O saldo foram 15 picadas: quatro nos braços, duas na barriga, uma na perna, três nas orelhas, duas no rosto e três na cabeça.
"Vai fechar a garganta", pensei
Entrei no Uber sem ar e com a certeza que precisava de um hospital rápido: "Toca, motorista!". Mas havia um complicador: Manaus enfrenta um colapso na saúde e não havia qualquer certeza de que seria atendido. A solução mais prática seria uma farmácia, disse o Uber.
Resolvi então ligar para o meu irmão —que é médico— e contei o que houve.
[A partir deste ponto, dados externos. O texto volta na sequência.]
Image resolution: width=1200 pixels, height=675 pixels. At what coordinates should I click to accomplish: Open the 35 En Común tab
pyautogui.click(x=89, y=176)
Mandei fotos também pelo WhatsApp, e ele me acalmou e indicou que tomasse 40 mg de prednisona (corticoide) e um comprimido de loratadina (antialérgico). Mais calmo, parei na farmácia e comprei os medicamentos. A farmacêutica também me deu a boa notícia: "Se fosse dar alergia já tinha dado."
Naquela tarde ainda tive vômito e dor de cabeça, mas passado o susto e as horas de incômodo, no outro dia tudo parecia sob controle, sem dor e inchaços que lembravam picadas de insetos do dia a dia. Por isso, tomei por apenas mais um dia os remédios (suspendi por conta própria, admito) e segui no trabalho.
E não é que elas voltaram a causar medo?
Voltei para Maceió na quarta-feira (20/1) de madrugada apenas com marcas avermelhadas e coceira moderada. Imaginava ter me livrado dos problemas. Mas não foi bem assim.
Na quinta-feira (21), acordei com os olhos muito inchados e com vários inchaços nos locais das picadas, dor e febre local. O susto ao me ver no espelho foi imediato.
Lembrei-me na hora de Vera Magalhães, doutora e professora na área de infectologia e doenças tropicais da UFPE (Universidade Federal de Pernambuco), que sempre me ajuda com entrevistas para reportagens. De repórter passei a ser paciente —e ela, de fonte, virou uma médica particular.
Enviei as fotos e de pronto ela identificou o que seria: uma reação tardia de alguém com alguma sensibilidade. Mandou retornar de imediato os remédios e fazer alguns exames para conferir taxas de fígado e rins. Após algumas horas, o efeito dos remédios aliviou os sintomas, e os inchaços reduziram significativamente. Ficaram apenas as coceiras—que duraram mais dois dias— e as manchas —que ainda estão comigo, mesmo que menos pigmentadas a cada dia.
"No Brasil, ocorrem de 10 a 15 mil acidentes com abelhas e 40 a 50 pessoas morrem por ano. Nos Estados Unidos, ocorrem de 50 a 80 óbitos ao ano. São números significativos", diz Vera.
Dicas após picadas
Existem orientações para quem leva picada de abelha. "Logo após o acidente, deve-se retirar o ferrão e lavar o local com água e sabão. Uso de gelo nos locais das picadas também alivia a dor", diz, citando que retirar o ferrão não é tão simples e exige cuidados.
"Às vezes não é fácil se retirar, mas esse ferrão contém veneno, e se tirar se interrompe a absorção. Mas se estiver subcutâneo se recomenda que não retire. Mas se não, tira com gaze ou levemente com a própria unha. Não se deve escarificar a pele com pinça ou similar", explica Vera Magalhães.
O maior problema, diz, está nos casos em que a pessoa tem alergia ao veneno da abelha. "Algumas pessoas podem desenvolver reação anafilática, que é uma falta de ar, um desconforto na garganta, tontura e, nos casos mais graves, uma sufocação. Esses são sinais de gravidade. Nesses casos, deve-se procurar o hospital imediatamente. Recomenda-se até que pessoas que sabem que têm alergia, e que podem ter contato com abelha, manter aquela seringa autoaplicável de epinefrina, para tratamento e reações mais graves", afirma.
No meu caso, ela diz que o inchaço nos olhos veio por conta da suspensão do medicamento e de uma reação leve de hipersensibilidade.
"As reações das picadas duram em média sete dias. Esse angioedema [referente ao inchaço nos olhos] mostrou uma certa hipersensibilidade, talvez pelo número de picadas que você sofreu. Acima de 15 é recomendável procurar um hospital porque a quantidade de veneno das abelhas é grande. Mas reação tardia não é o que a gente mais se preocupa, mas, sim, a reação imediata por anafilaxia", finaliza.